また、早い時期から家計簿をつけておくことで、弁護士との委任契約から破産申立までの期間を短縮できる可能性があります。
破産申立
必要書類が全て揃い、着手金の支払いメドがついた時点で破産申立を行います。なお、東京地方裁判所で即日面接を利用した場合は、破産申立をしたその日に破産手続き開始決定までが行われます。
破産審尋
破産の申立から約2週間後に裁判官から審尋(しんじん)があります。
負債額や借金ができた理由などを聞き、同時廃止にするかどうかを判断します。ただ、弁護士と裁判官の間で行われ、本人面接が省略されるケースもあります。

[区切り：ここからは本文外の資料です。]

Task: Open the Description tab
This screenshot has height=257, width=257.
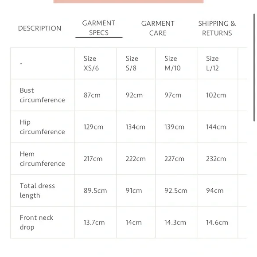Action: [39, 28]
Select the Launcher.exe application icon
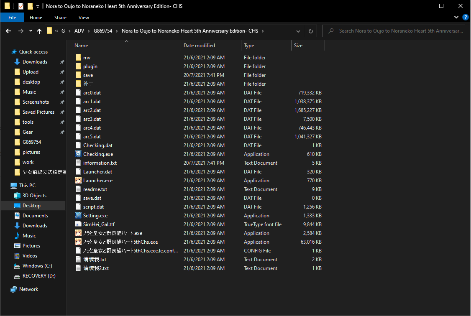 (x=78, y=181)
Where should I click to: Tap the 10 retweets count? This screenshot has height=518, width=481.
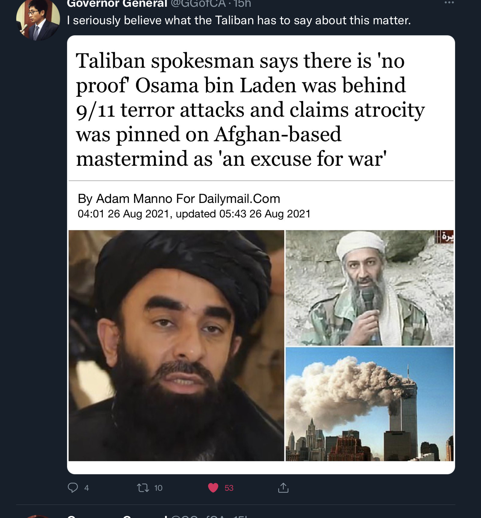coord(158,488)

また、東京地方裁判所では、破産申立をしたその日に申立~破産審尋~破産手続き開始決定までが行われます。
破産手続き開始決定
破産審尋から1週間程度で自己破産の開始と同時廃止の手続きが行われます。
また、裁判所から各債権者に対して通知がされます。
意見申述期間
破産手続き開始決定から約2か月間、債権者からの意見申述期間が設けられます。
異議がある場合は、この期間に裁判所へ申述します。
免責審尋日
破産審尋とは異なり、裁判所に出頭して裁判官と面接します。ただし、東京地裁では集団面接となり、1人1分程度で終了することも多いです。
免責許可決定
特に、問題がなければ、審尋から1週間程度で免責が許可されます。
免責許可が決定されてから、2週間ほどで官報に公告が出ます。
免責確定
公告が掲載されてから2週間で免責が確定します。
そして、この時点で職業制限も外れます。
なお、同時廃止の場合、96%以上は申立から免責決定までに3ケ月以内に終了しています。
管財事件の場合のスケジュール
初回相談~正式依頼~受任通知~準備期間(約3ケ月)~破産申立までの流れは同時廃止と同じ流れです。

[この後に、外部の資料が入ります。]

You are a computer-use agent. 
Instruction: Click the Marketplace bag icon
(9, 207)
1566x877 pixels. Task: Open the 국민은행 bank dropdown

それ以降の手続きが管財事件の場合、同時廃止に比べて、複雑となります。
また、債権者の数や財産の状況により、スケジュールも変わってきます。
管財人面接
管財人候補となる弁護士と代理人弁護士・債務者本人との三者で面談を行い、債権の状況やこれまでの経緯を確認します。
破産手続き開始決定
管財人との面談の後、数日で破産手続きの開始が決定され、正式に破産管財人が決定されます。
また、破産財団用の口座が開設されますので、債務者はこの口座に予納金を振り込みます。

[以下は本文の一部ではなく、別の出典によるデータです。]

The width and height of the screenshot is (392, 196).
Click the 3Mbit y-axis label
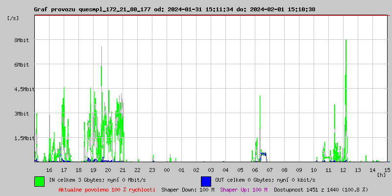pyautogui.click(x=22, y=114)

少額管財事件の場合、20万円強の予納金(主に破産管財人の報酬)を振り込みます。
債権者集会
自己破産の開始決定から、およそ2-3か月後に第一回目の債権者集会が開かれます。債務者本人も出席しなければなりません。破産管財人が財産・負債の状況や免責についての意見を述べます。
ただし、住宅の買い手がつかない場合などは、第二回目・第三回目の債権者集会が開催されます。
債権者集会はおよそ3か月ごとに開催されますので、この場合は、免責許可決定までの期間が遅くなります。
免責許可決定
特に、問題がなければ、1週間程度で免責が決定されます。
免責許可が決定されてから、2週間ほどで官報に公告が出ます。
免責確定
公告が掲載されてから2週間で免責が確定します。
そして、この時点で職業制限も外れます。